Baca berita tanpa iklan. Gabung Kompas.com+

Bumi di Ambang Krisis Lingkungan, Ini 5 Langkah yang Harus Dilakukan Dunia

Kompas.com, 19 Januari 2026, 22:03 WIB
Manda Firmansyah,
Ni Nyoman Wira Widyanti

Tim Redaksi

KOMPAS.com - Manusia dinilai tengah menekan bumi menuju titik krisis lingkungan, yang mana bisa berdampak buruk, menurut laporan Global Environment Outlook edisi ketujuh (GEO-7) oleh United Nations Environment Programme (Program Lingkungan Perserikatan Bangsa Bangsa atau UNEP). 

Meskipun demikian, belum terlambat bagi umat manusia untuk mengubah arah. 

Baca juga:

Dalam laporan GEO-7, terdapat cara agar bumi lebih sehat, dengan berfokus terhadap lima transformasi sistem utama yaitu ekonomi dan keuangan, material dan limbah, energi, pangan, serta lingkungan.

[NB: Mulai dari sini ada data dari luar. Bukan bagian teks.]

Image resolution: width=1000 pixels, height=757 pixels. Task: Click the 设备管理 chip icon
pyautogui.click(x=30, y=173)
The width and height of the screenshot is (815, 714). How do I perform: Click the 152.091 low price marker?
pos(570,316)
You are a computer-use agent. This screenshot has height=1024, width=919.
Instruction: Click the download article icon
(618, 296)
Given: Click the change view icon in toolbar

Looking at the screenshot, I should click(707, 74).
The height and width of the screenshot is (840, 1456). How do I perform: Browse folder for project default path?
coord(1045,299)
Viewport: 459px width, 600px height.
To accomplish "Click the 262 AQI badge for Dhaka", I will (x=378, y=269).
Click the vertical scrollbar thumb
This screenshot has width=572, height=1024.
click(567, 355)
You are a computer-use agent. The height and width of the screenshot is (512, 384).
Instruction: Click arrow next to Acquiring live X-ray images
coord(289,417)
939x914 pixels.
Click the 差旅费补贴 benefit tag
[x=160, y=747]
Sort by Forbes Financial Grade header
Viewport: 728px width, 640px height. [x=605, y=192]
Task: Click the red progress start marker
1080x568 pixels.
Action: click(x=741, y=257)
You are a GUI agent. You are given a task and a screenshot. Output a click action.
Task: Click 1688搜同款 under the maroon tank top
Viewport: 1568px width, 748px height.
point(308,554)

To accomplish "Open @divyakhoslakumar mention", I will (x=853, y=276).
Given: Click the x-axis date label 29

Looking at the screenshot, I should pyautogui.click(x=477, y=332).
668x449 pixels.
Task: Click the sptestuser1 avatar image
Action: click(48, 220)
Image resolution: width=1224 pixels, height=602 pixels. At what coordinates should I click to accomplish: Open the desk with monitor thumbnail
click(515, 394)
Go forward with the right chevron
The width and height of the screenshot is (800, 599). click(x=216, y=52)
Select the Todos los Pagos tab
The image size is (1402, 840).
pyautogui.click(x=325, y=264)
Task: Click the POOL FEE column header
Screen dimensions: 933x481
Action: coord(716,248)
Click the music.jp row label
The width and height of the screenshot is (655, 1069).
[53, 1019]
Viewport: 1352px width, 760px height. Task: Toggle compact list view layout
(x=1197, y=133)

"Membangun kembali kelima sistem tersebut akan membutuhkan upaya seluruh pemerintah dan seluruh masyarakat yang belum pernah terjadi sebelumnya di dunia. Namun, hal itu sangat penting jika kita ingin membangun planet yang lebih baik, lebih adil, dan lebih berkelanjutan," kata Chief of Service Kantor Sains UNEP, Maarten Kappelle, dilansir dari Eco-Business, Seni (19/1/2026). 

Pada tahun 2050, transformasi sistem tersebut dapat mencegah sembilan juta kematian dini, membantu 100 juta orang keluar dari kemiskinan, serta membantu 200 juta orang yang kekurangan gizi.

Transformasi sistem itu juga bisa menciptakan manfaat ekonomi sebesar 100 triliun dollar Amerika Serikat (AS, sekitar Rp 1.698 kuadriliun) setiap tahunnya pada akhir abad ini.

Baca juga:

Rekomendasi laporan GEO-7 agar bumi lebih sehat

1. Melangkah lebih dari PDB

UNEP dalam laporan GEO-7 menegaskan krisis lingkungan kian nyata. Ada lima transformasi besar agar planet tetap layak huni hingga 2050.Freepik/wirestock UNEP dalam laporan GEO-7 menegaskan krisis lingkungan kian nyata. Ada lima transformasi besar agar planet tetap layak huni hingga 2050.

Pertama, melangkah lebih dari sekadar produk domestik bruto (PDB). Selama ini, negara-negara mengandalkan PDB sebagai barometer kekayaan, tanpa memperhitungkan dampak finansial jangka panjang dari degradasi lingkungan dan pertimbangan penting lainnya.

Negara-negara dianggap perlu memperluas definisi kesejahteraan fiskal mereka. Salah satunya dengan akuntansi modal alam, yang memberikan nilai dollar pada sumber daya dan jasa yang disedakan lingkungan.

Jenis pengukuran ini bisa menggambarkan secara lebih akurat kepada negara-negara tentang kekayaan mereka, termasuk membantu membuat keputusan yang baik bagi lingkungan dan keuangan mereka.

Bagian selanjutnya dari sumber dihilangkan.